[Records from a dataset]
════════

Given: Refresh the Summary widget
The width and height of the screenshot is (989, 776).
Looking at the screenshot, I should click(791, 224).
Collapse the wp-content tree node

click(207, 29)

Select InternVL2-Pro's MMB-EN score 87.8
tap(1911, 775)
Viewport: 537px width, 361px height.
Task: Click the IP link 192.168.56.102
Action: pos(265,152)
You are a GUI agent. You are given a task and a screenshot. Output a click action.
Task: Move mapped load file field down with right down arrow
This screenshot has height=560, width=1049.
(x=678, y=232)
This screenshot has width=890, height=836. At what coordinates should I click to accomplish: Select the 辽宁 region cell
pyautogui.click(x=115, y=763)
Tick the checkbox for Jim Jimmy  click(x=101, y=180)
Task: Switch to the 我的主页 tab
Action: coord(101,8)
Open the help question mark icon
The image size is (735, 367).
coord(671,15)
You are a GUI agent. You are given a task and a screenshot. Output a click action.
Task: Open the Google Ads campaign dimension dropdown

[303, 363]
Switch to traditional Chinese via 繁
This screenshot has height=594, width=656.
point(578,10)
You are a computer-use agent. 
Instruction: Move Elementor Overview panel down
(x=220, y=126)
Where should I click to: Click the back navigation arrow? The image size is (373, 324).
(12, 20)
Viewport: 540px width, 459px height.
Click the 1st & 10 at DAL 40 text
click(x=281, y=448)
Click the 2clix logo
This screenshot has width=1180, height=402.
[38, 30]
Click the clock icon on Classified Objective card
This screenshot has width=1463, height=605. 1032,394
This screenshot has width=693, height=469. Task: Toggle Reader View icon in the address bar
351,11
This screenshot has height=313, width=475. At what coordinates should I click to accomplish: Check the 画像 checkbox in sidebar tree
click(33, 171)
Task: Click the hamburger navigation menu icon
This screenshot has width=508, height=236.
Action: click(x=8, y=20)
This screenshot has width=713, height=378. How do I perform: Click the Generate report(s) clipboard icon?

════════

- **WHAT IS EXPECTED**:
Please let your answer be exactly the lines from the one holding "This screenshot has height=313, width=475." through the last line of the entries above, both ends included.

- **RESPONSE BOX**:
This screenshot has height=313, width=475. At what coordinates should I click to accomplish: Check the 画像 checkbox in sidebar tree
click(33, 171)
Task: Click the hamburger navigation menu icon
This screenshot has width=508, height=236.
Action: click(x=8, y=20)
This screenshot has width=713, height=378. How do I perform: Click the Generate report(s) clipboard icon?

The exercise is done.